Received for publication April 14, 2007; accepted August 1, 2007.
Research support provided by National Institutes of Health through the University of Pennsylvania Center for AIDS Research Clinical Core (P30-AI45008) and an Agency for Healthcare Research and Quality (AHRQ) Centers for Education and Research on Therapeutics cooperative agreement (HS10399). Research activities also were supported, as was R. Gross, by a National Institute of Mental Health Career Development Award (K08MH01584) and by a contract with Bristol-Myers Squibb and a Young Investigator award from GlaxoSmithKline. W. C. Holmes was supported by a Research Career Development award from the Health Services Research and Development Service of the Department of Veterans Affairs (RCD 03-029).
The sponsors of this study had no role in the study design; in the collection, analysis, and interpretation of data; in the writing of the report; or in the decision to submit the paper for publication.

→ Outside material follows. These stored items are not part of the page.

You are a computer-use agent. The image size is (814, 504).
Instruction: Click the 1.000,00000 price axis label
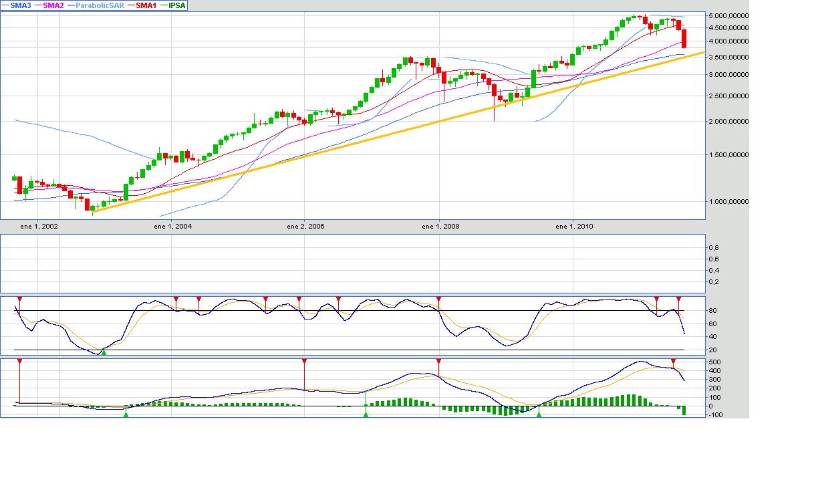pos(728,201)
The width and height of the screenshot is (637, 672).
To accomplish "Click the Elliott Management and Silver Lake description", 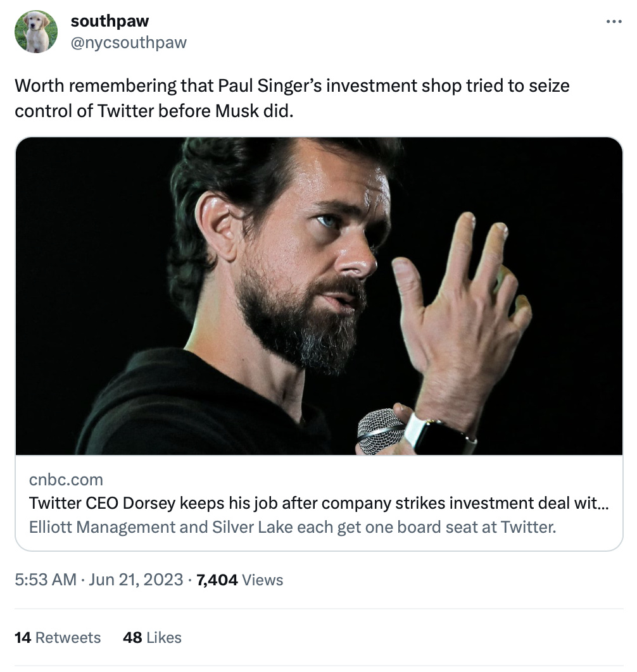I will [x=293, y=526].
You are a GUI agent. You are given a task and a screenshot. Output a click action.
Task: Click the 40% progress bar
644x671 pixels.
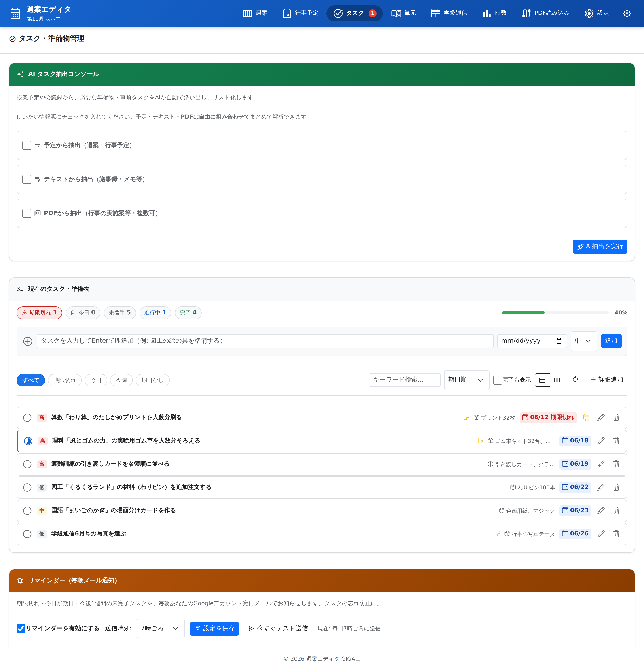click(555, 313)
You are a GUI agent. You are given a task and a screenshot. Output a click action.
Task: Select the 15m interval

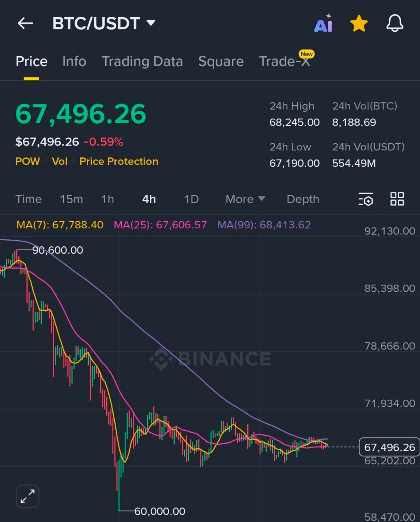tap(71, 199)
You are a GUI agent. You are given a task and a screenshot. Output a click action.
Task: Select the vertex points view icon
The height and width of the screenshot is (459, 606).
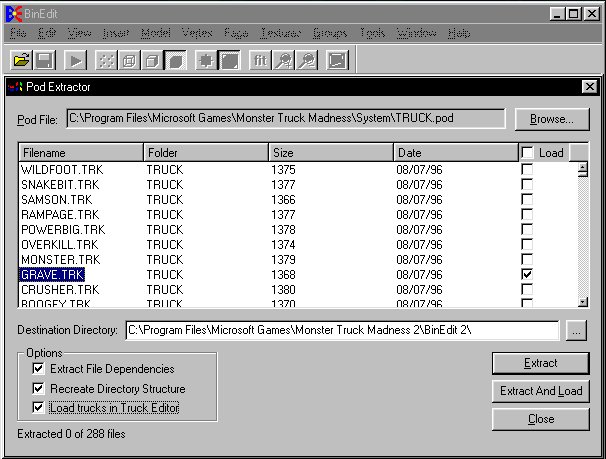[106, 60]
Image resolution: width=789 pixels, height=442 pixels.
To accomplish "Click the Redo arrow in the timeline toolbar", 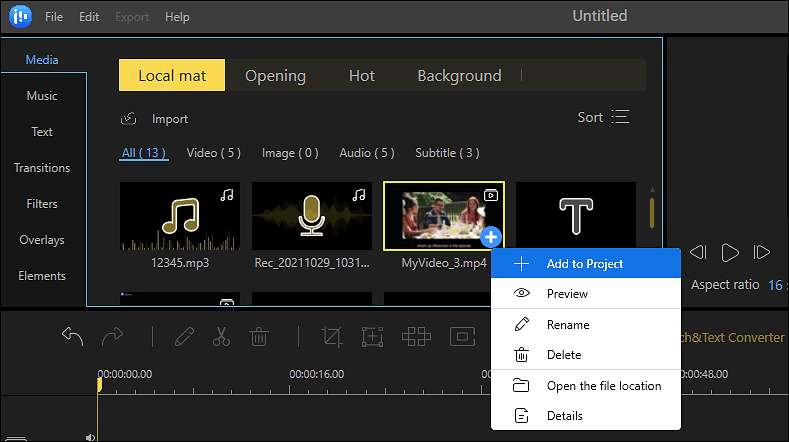I will pos(112,336).
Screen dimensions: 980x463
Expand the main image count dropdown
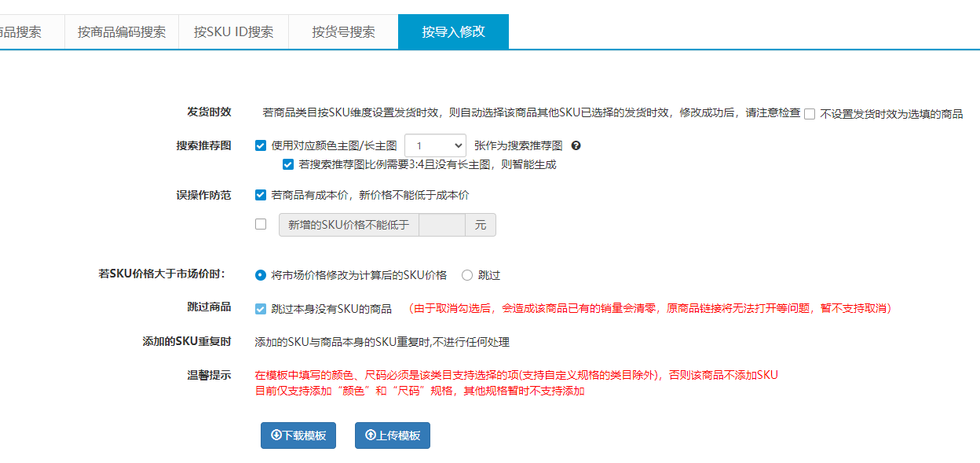point(435,146)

Correspondence to: William C. Holmes, MD, MSCE, Center for Clinical Epidemiology and Biostatistics, University of Pennsylvania School of Medicine, 733 Blockley Hall, 423 Guardian Drive, Philadelphia, PA 19104-6021 (e-mail: email@example.com).
Antiretroviral therapy (ART) adherence is a major determinant in the development of HIV resistance and virologic failure, AIDS-defining events, and death.1-5 Identifying predictors of ART adherence has been a research priority, and numerous studies have assessed a myriad of candidate variables. Few of these have considered quality of life (QOL). Most of those that have were cross sectional in design, and thus unable to identify predictors of future adherence.6-11 These studies have suggested, however, that a number of QOL dimensions-most all from disease-specific instruments-possibly may predict adherence. These include the Cherishing the Environment dimension from the Living with HIV instrument;6 the Current Health Perceptions dimension from the Medical Outcomes Study instrument;9 and the Financial Status, Cognitive Functioning, and Medical Care10 dimensions from the Multidimensional Quality of Life-HIV instrument, respectively.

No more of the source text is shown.